What does such a vine look like? It looks like our love for each other.
The Lord who abides in us and invites us to abide in God strengthens us to love perfectly. Consider the Sacrament of the Altar: even as we consume the Body of Christ, we are consumed into the Body of Christ. In the mystery of the Eucharist, God feeds us, giving us physical and spiritual nourishment. We are fed here, at this Table, by Christ’s Body and Blood, made present by the grace of God. But kindred, we are members of the Body of Christ! We are what we eat! You and I are part of that nourishment! God gives us to each other to feed and support each other.
And here, I pray, you are nourished by the work you have called me to do as your pastor; for my part, I know that I am nourished by the work God has called y’all to do as the Church of the Redeemer.
More than that, though, we are part of one, holy, catholic (that is, universal) Church. Beyond the bounds of this parish, across the traditional lines dividing denominations, through the centuries, we are united. We are blessed by fruit born out by our siblings: the writings of great theologians of the past like our sister, Teresa of Avilla,the struggles for equality in the Church hard fought by pastors like our brother, Absalom Jones, the writings of our brother Francis, the current Bishop of Rome. And we are set free to work across these bounds even today, joining with the Episcopalians to minister to the many campuses in Macon, and to move ever closer to sharing Holy Communion with our Catholic neighbors – to bear these fruits in order that we might be a blessing to our descendants.
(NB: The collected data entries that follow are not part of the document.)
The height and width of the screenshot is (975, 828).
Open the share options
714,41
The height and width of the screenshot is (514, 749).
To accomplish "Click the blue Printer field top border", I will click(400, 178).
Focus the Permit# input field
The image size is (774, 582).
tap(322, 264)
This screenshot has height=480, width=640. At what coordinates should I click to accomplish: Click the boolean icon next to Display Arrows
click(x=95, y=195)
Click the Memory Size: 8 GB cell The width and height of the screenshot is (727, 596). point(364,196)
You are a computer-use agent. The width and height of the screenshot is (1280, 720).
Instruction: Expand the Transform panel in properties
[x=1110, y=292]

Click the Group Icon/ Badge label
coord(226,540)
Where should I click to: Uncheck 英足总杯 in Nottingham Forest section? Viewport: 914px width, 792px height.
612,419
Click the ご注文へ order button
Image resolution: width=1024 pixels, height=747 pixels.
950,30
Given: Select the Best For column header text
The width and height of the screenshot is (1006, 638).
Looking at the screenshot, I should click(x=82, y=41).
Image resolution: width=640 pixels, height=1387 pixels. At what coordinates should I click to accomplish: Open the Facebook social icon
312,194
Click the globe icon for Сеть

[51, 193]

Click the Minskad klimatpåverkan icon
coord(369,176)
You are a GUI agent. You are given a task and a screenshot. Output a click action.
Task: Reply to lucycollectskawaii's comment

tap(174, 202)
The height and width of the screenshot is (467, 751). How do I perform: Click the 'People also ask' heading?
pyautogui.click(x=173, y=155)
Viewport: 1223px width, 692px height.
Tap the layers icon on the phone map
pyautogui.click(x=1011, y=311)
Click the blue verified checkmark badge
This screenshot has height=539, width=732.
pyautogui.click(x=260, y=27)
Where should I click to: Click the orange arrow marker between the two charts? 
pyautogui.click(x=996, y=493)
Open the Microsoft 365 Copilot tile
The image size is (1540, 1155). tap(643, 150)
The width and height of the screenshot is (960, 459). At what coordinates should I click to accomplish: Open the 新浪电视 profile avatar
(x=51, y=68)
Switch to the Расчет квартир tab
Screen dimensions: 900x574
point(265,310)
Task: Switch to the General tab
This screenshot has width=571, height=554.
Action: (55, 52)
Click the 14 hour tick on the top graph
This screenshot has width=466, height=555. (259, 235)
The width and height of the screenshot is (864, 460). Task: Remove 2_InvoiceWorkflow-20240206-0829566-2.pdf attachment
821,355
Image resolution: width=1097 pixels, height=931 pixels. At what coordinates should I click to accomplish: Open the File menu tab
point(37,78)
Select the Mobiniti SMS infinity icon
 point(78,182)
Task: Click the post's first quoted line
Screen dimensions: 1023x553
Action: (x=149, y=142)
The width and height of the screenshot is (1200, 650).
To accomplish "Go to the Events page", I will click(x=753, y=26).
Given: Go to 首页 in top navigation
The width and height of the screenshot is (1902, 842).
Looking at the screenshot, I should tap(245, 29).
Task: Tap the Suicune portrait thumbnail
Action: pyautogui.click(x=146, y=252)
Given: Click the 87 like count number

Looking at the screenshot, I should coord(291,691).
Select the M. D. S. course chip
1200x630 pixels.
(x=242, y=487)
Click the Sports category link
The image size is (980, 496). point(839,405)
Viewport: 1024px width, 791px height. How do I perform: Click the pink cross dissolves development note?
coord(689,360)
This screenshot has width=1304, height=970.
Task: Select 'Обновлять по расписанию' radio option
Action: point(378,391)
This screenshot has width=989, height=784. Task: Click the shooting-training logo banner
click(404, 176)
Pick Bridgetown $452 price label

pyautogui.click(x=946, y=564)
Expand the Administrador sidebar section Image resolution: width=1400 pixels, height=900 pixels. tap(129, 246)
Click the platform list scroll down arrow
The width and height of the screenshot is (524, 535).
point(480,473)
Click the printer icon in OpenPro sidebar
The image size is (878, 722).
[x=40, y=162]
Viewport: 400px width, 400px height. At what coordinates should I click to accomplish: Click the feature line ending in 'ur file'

What, then, of pruning? How do we understand the threat that we might be cut off and burned? If we are to fully and truly understand our unity in the Body of Christ, what do we make of the street preachers’ threats of hellfire? What do we make of their interpretation that God is hacking off people from the vine to be burned?
In a vineyard, a healthy and well-established vine may lose 90% of its mass; even the branches that bore fruit are trimmed away and burned in order that the vine can produce more and better fruit the next year. Pruning isn’t about destroying the unfruitful branches but about caring for the vine in order that it produces good fruit again the next year. It’s not about the branches; it’s always about the vine.
Dear ones, God is the one at work pruning, the master gardener with the shears in hand, and God is love. For the Body of Christ to be healthy, we must love each other; and our Lord is clipping away that which is not rooted in love. Our Lord is cutting away our pride, our envy, our greed, our fear, our hatred. A small snip here, a larger one there. It may hurt for a time, but it is necessary. God is pruning away the dead material that we might become all the more fruitful, bringing forth more love. The Vinegrower prunes to bring forth more fruit. This is not a threat of condemnation but a promise of sanctification, of the Holy Spirit at work within us. The street preachers have it all wrong: God isn’t coming after individuals with a pruning hook to cast them into hellfire. Rather, the Vinegrower is cultivating us that we might, together as the Body of Christ, bear good fruit.
Christ is our True Vine, the root of our very being. We are grafted onto Christ, united into his Resurrection and joined as members of his very Body. And God is carefully and lovingly pruning us that we might bear the good fruit of true faith.